Bruxelles, le 13 novembre – Afin que l’Union européenne (UE) s’engage dans une relation réellement constructive avec la Russie, il est nécessaire d’aborder un certain nombre de graves questions relatives aux droits humains, a déclaré Amnesty International à la veille du sommet qui doit se tenir à Nice le 14 novembre pour relancer les discussions sur le partenariat entre la Russie et l’UE.

« L’envie très forte de reprendre les négociations suspendues en septembre à la suite du conflit entre la Russie et la Géorgie ne doit pas conduire l’UE à relâcher sa détermination à s’exprimer sur les problèmes relatifs aux droits fondamentaux ignorés par les autorités russes », a déclaré Nicolas Beger, directeur du Bureau européen d’Amnesty International.

Dans une lettre adressée à la présidence française de l’UE (que vous pouvez consulter sur www.amnesty-eu.org), Amnesty International a souligné la nécessité d’évoquer les atteintes aux droits humains commises dans les républiques du Caucase du Nord, où les mesures de détention arbitraire, les actes de torture et les disparitions demeurent monnaie courante. L’organisation a noté que les défenseurs des droits humains, comme les journalistes et les avocats, sont particulièrement pris pour cibles et a demandé à l’UE de s’enquérir auprès des autorités russes de l’assassinat de Magomed Yevloyev. Propriétaire du site Internet indépendant Ingushtiya.ru, il a été tué au mois d’août, alors qu’il se trouvait en garde à vue.

« Après le meurtre d’Anna Politkovskaïa, celui de Magomed Yevloyev semble confirmer une politique inquiétante de persécution envers ceux qui défendent les droits humains et la liberté d’expression.
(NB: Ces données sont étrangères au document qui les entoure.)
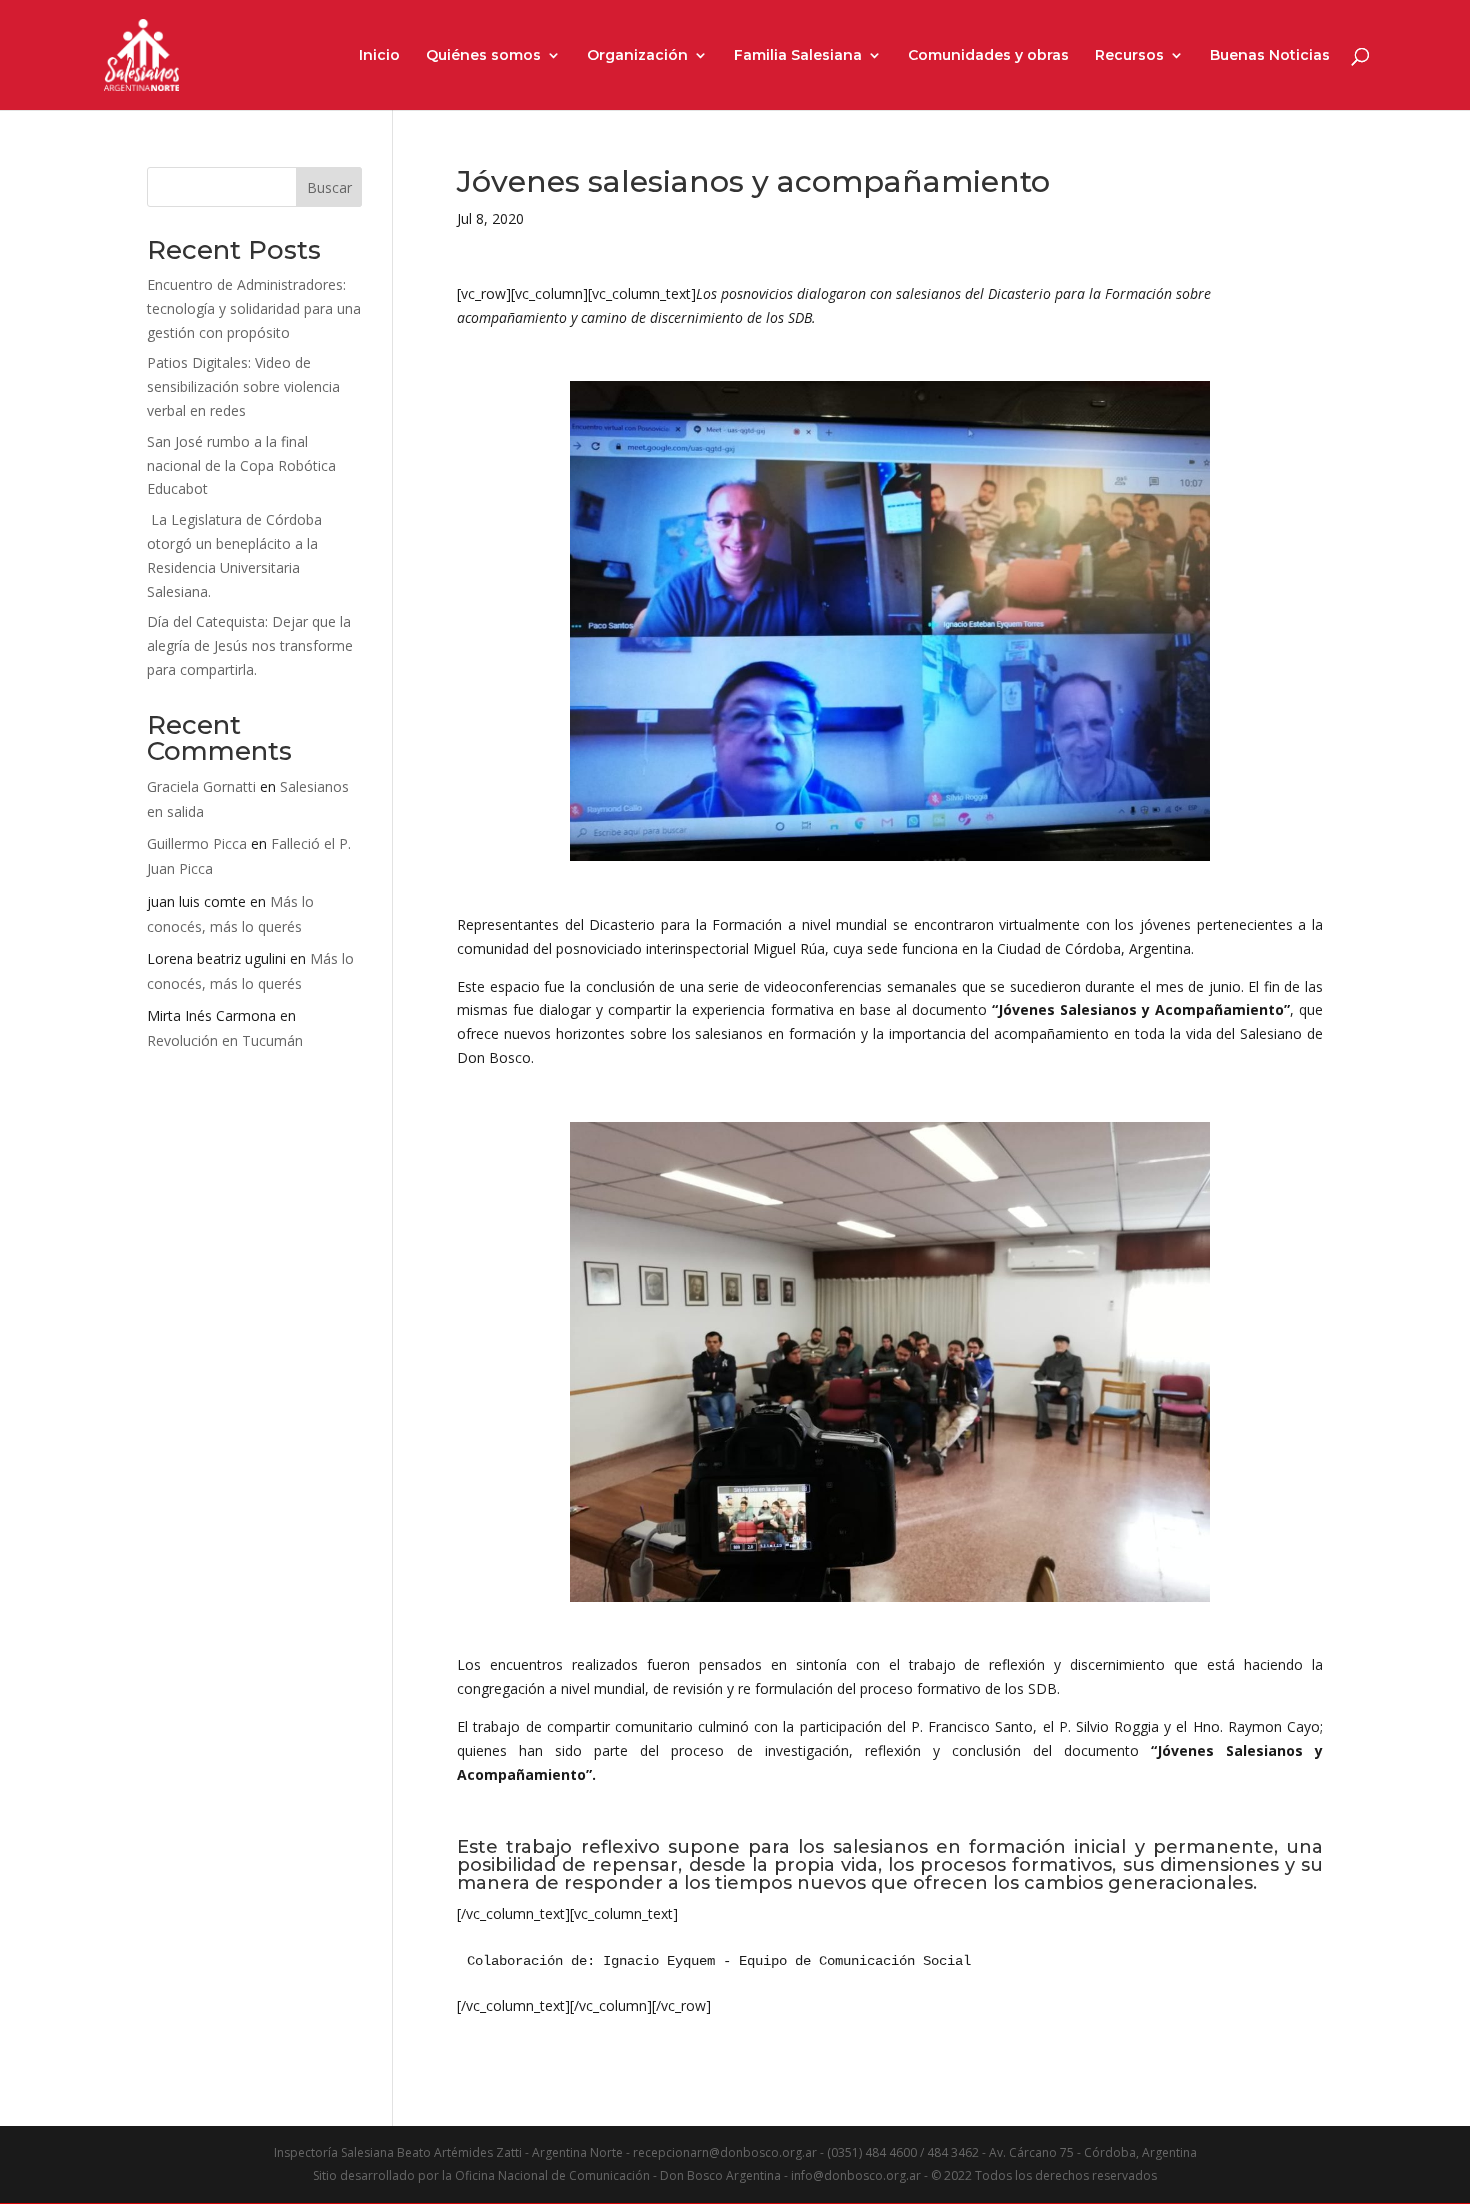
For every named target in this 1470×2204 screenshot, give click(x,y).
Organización (637, 56)
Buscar (329, 187)
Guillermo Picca (197, 843)
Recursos (1129, 56)
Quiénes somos (483, 56)
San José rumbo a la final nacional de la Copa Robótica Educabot (241, 465)
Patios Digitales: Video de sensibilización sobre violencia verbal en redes (243, 386)
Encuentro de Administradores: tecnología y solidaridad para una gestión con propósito (254, 308)
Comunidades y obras (988, 56)
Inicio (379, 56)
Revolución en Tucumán (225, 1040)
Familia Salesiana (798, 56)
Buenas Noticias (1270, 56)
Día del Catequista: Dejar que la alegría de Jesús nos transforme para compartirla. (250, 645)
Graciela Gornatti (201, 786)
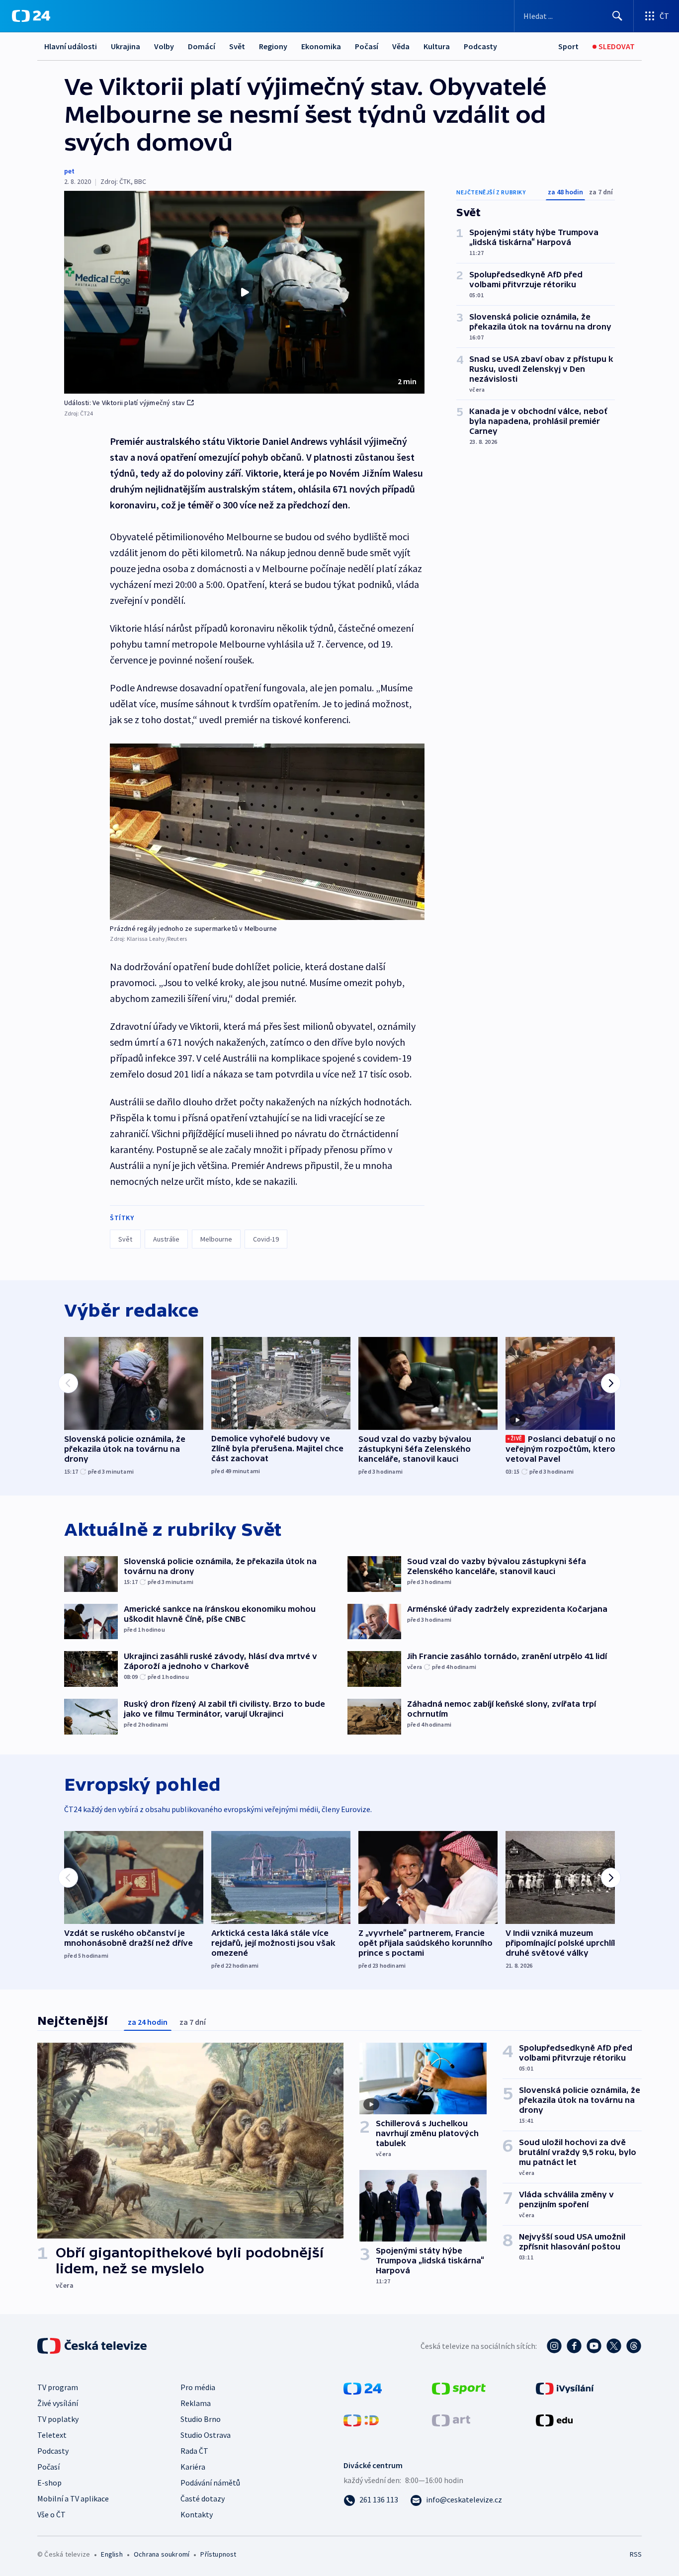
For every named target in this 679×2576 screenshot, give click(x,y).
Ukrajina (125, 46)
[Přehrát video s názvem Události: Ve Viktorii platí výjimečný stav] (244, 292)
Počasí (366, 46)
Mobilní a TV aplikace (73, 2498)
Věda (401, 46)
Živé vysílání (57, 2403)
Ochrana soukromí (161, 2554)
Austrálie (166, 1239)
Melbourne (216, 1239)
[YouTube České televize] (594, 2346)
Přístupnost (218, 2554)
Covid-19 (266, 1239)
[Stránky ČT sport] (459, 2388)
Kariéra (192, 2467)
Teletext (52, 2435)
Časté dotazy (202, 2498)
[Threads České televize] (634, 2346)
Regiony (273, 46)
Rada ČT (194, 2451)
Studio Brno (200, 2419)
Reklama (195, 2403)
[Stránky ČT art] (451, 2419)
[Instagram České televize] (554, 2346)
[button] (244, 292)
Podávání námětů (210, 2483)
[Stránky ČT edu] (554, 2419)
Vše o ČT (51, 2514)
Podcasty (480, 46)
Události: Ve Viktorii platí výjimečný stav (124, 402)
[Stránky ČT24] (362, 2388)
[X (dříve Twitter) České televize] (614, 2346)
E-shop (49, 2483)
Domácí (201, 46)
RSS (636, 2554)
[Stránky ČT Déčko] (361, 2419)
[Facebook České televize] (574, 2346)
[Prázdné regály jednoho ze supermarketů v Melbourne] (267, 832)
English (111, 2554)
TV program (57, 2387)
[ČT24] (31, 16)
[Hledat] (617, 16)
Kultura (437, 46)
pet (69, 170)
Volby (164, 46)
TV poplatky (58, 2419)
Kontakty (196, 2514)
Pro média (197, 2387)
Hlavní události (70, 46)
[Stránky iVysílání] (565, 2388)
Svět (237, 46)
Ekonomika (321, 46)
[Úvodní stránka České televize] (93, 2346)
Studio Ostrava (205, 2435)
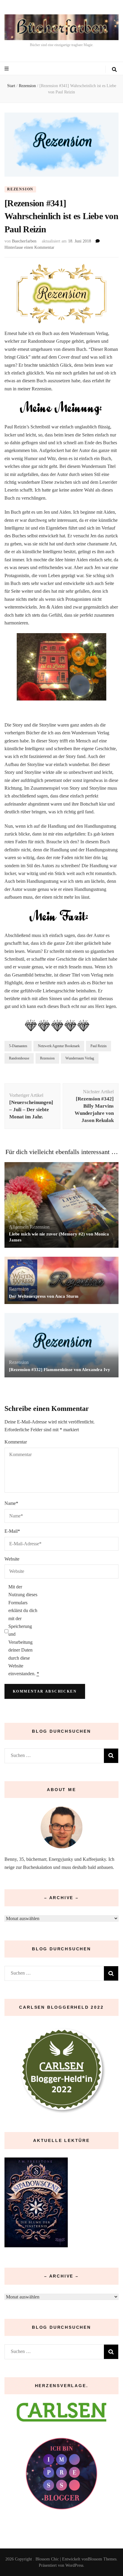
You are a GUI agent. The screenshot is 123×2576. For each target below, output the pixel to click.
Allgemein (19, 1226)
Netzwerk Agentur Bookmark (59, 1046)
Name (11, 1503)
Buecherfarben (24, 241)
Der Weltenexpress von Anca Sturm (44, 1296)
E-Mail (12, 1531)
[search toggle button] (114, 69)
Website (11, 1558)
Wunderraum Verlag (79, 1058)
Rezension (20, 189)
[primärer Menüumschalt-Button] (7, 68)
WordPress (74, 2565)
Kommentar (15, 1441)
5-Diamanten (18, 1046)
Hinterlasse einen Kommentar (29, 247)
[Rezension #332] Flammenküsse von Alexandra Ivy (59, 1369)
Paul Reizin (98, 1046)
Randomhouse (19, 1058)
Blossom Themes (102, 2559)
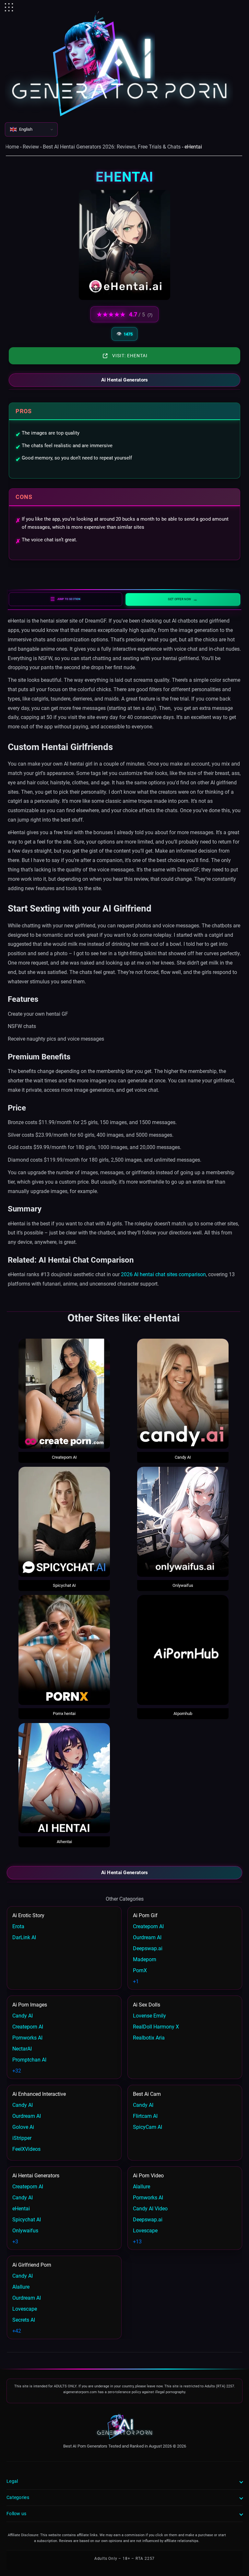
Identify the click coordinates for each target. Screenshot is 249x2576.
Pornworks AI (27, 2038)
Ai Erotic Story (28, 1915)
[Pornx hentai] (64, 1650)
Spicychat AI (64, 1585)
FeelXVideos (26, 2149)
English (25, 129)
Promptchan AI (29, 2060)
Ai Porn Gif (145, 1915)
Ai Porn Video (148, 2175)
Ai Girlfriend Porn (31, 2265)
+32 (16, 2071)
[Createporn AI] (64, 1394)
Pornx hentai (64, 1713)
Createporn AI (64, 1457)
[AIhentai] (64, 1778)
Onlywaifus (182, 1585)
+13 (137, 2242)
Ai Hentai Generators (124, 380)
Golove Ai (23, 2127)
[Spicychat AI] (64, 1522)
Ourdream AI (147, 1937)
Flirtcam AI (145, 2116)
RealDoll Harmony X (156, 2027)
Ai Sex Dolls (146, 2005)
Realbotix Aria (149, 2038)
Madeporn (144, 1959)
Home (12, 147)
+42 (16, 2331)
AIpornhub (182, 1713)
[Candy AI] (183, 1394)
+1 (136, 1981)
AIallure (141, 2187)
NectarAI (22, 2049)
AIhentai (64, 1841)
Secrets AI (23, 2320)
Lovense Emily (149, 2016)
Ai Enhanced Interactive (39, 2094)
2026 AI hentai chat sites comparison (163, 1274)
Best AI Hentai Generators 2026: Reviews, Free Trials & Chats (112, 147)
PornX (140, 1970)
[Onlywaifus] (183, 1522)
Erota (18, 1926)
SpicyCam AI (147, 2127)
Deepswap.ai (147, 1948)
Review (31, 147)
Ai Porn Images (29, 2005)
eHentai (21, 2209)
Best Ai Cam (147, 2094)
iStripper (21, 2138)
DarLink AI (24, 1937)
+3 (15, 2242)
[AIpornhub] (183, 1650)
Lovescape (145, 2231)
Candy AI (183, 1457)
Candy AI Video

Une nouvelle fois, l’UE doit dénoncer d’une seule voix ces pratiques », a ajouté Nicolas Beger.

Amnesty International est vivement préoccupée par le fait que les tensions qui perdurent dans la zone touchée par le conflit entre la Russie et la Géorgie en août 2008 empêchent les personnes déplacées de rentrer chez elles.*

Considérant que la présence d’observateurs internationaux permettra de stabiliser la situation, l’organisation a prié la présidence de l’UE d’exhorter les autorités russes à faciliter l’accès des observateurs internationaux en Ossétie du Sud et à coopérer pleinement avec les forces internationales de surveillance déployées dans la région, afin que toutes les personnes déplacées puissent regagner leur foyer dans la dignité.

Enfin, Amnesty International a invité la présidence de l’UE à faire pression sur les autorités russes afin qu’une enquête internationale soit menée sur les atteintes aux droits humains commises durant et après le conflit.

* Dans un rapport intitulé Civilians in the line of fire : the Georgia-Russia conflict, qui sera publié le 18 novembre, Amnesty International présentera son analyse de la conduite de toutes les parties durant et après le conflit.